The text of the originally introduced resolution. The Botetourt County Board of Supervisors amended it Tuesday to include a reference to the Second Amendment "sanctuary" sought by gun rights supporters.

DALEVILLE — Botetourt County joined more than a dozen Virginia counties that have declared themselves Second Amendment “sanctuaries” in response to promises by soon to be empowered General Assembly Democrats to enact new gun laws next year.

The Botetourt Board of Supervisors voted unanimously Tuesday to label the county a gun rights sanctuary and urge state and federal government to reject “any provision, law, or regulation that may infringe, have the tendency to infringe, or place any additional burdens on the right of law-abiding citizens to bear arms.”

According to the Virginia Citizens Defense League, a gun rights group organizing support for the movement, 17 localities have approved such resolutions as of Tuesday afternoon and dozens more are considering them. In the Roanoke region and New River Valley, Bedford, Franklin, Montgomery and Pulaski counties have taken public comment and are expected to consider sanctuary resolutions in December. Giles and Wythe counties already have approved them, according to the VCDL.
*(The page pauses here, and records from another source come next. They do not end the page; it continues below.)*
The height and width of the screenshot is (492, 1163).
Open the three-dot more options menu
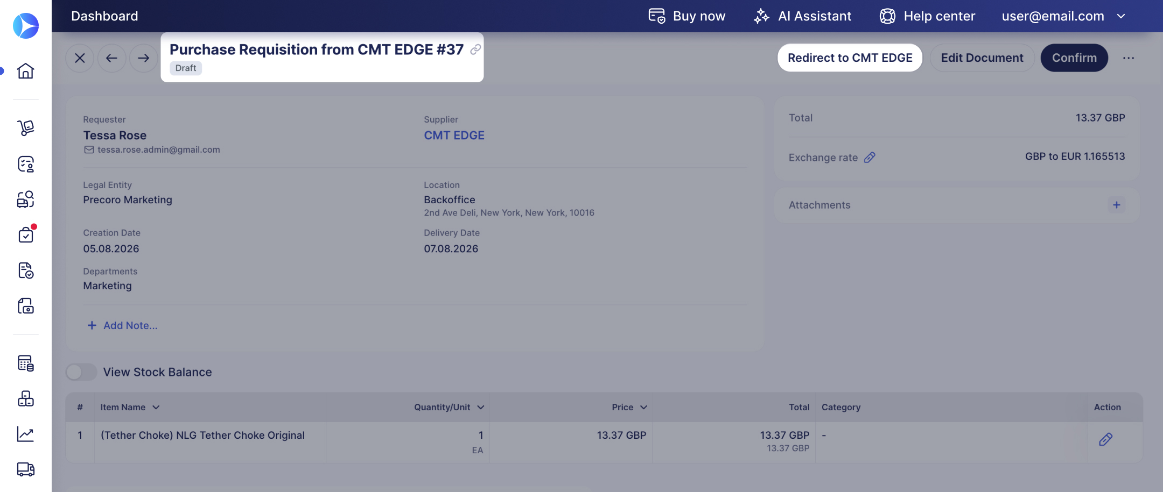coord(1129,58)
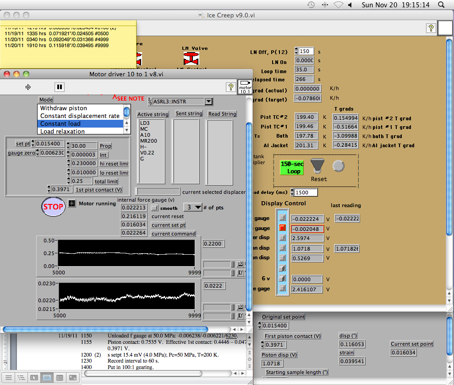The width and height of the screenshot is (454, 385).
Task: Open the # of pts dropdown
Action: tap(193, 207)
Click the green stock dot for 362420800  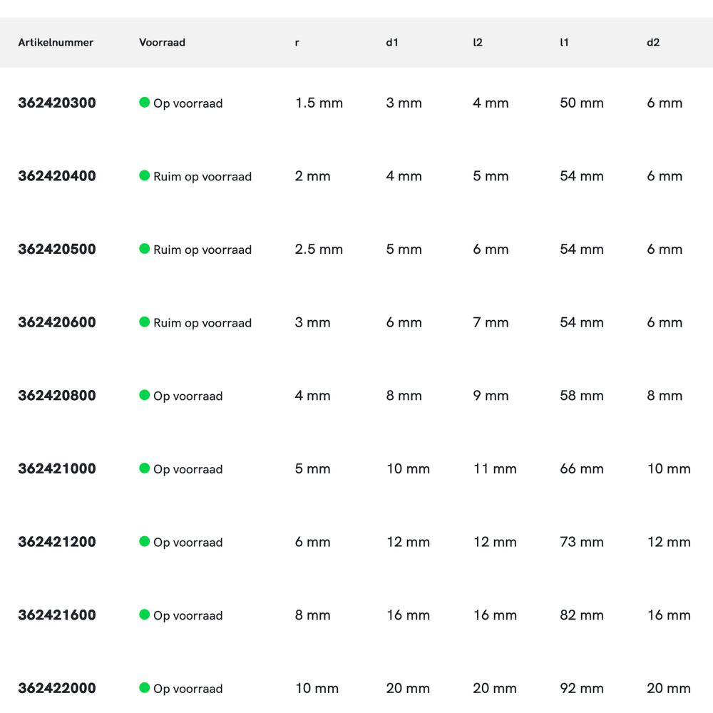[x=144, y=395]
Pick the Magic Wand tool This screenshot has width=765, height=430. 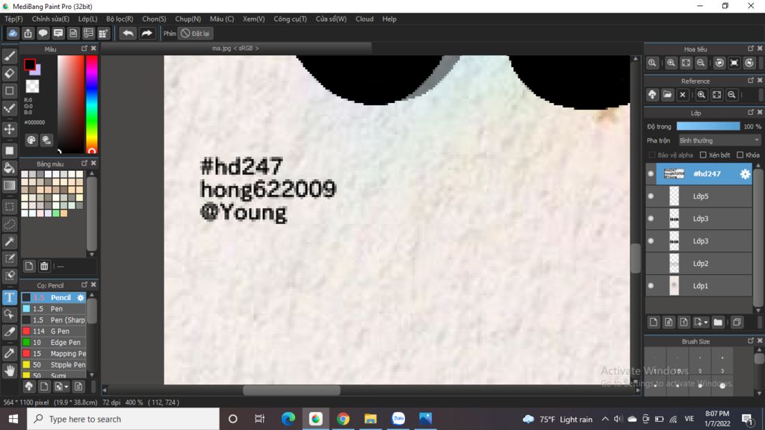tap(10, 241)
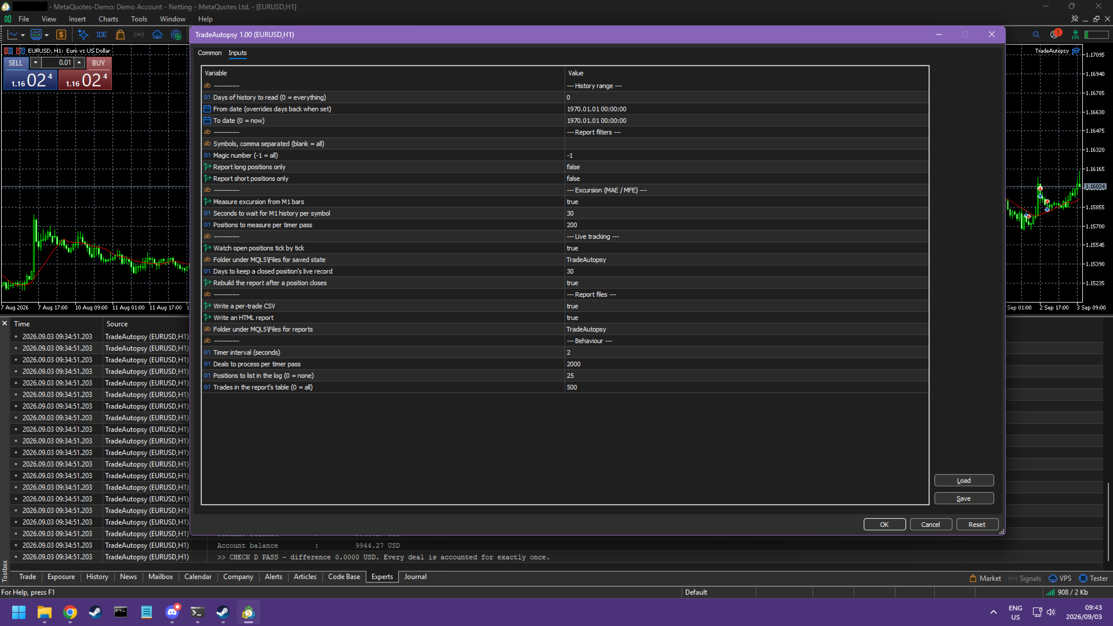Click the orange dollar trading icon

click(61, 35)
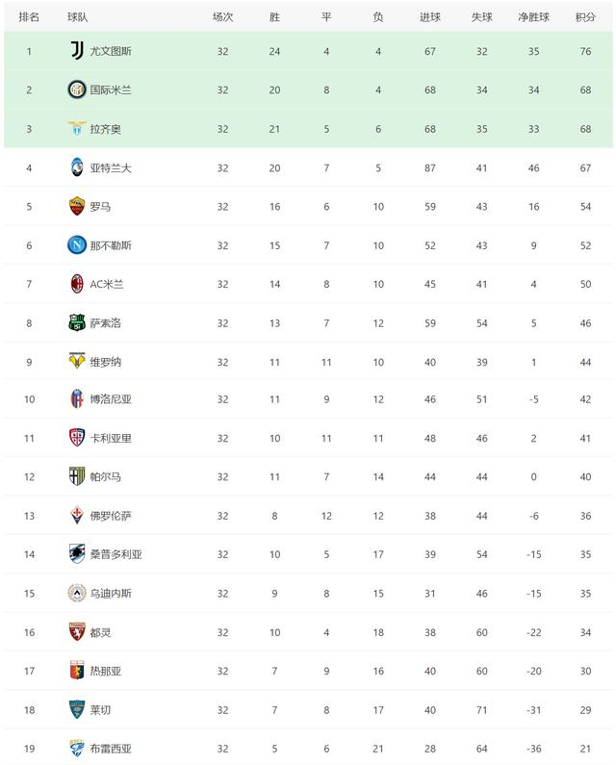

The league and other gun rights activists launched the Second Amendment sanctuary movement in the wake of the Nov. 5 General Assembly election, when Democrats won control of both chambers of the legislature. When the General Assembly convenes in January, Republicans — who have steadfastly rolled back and blocked gun-related legislation — will be the minority for the first time since 1995.

It mirrors a trend that began last year in western parts of the United States, where some law enforcement officials vowed to go to jail rather than enforce firearm restrictions, and has spread eastward. In New Mexico, 25 of 33 counties declared themselves Second Amendment sanctuaries after the state expanded background checks. In Illinois, nearly two-thirds of its counties have done the same.

Local government meetings in Virginia on the issue have been packed, as was Tuesday’s meeting in Daleville. An estimated 400 people or more filled the meeting room at the Botetourt Center at Greenfield and flooded an overflow room with a closed-circuit feed of the meeting.

Two dozen people addressed the board, all of them supporting the resolution.

Some came prepared to demand the board strengthen the language in the draft resolution released with the meeting agenda, which lacked language that expressly declared the county a Second Amendment sanctuary.

At the top of the discussion, however, Chairman Billy Martin announced that the resolution had been amended to include that explicitly.

Several speakers, however, pressed the board to toughen the resolution. Some specifically asked for a resolution that declared the county government won’t assist in the enforcement of any state laws that restrict gun ownership.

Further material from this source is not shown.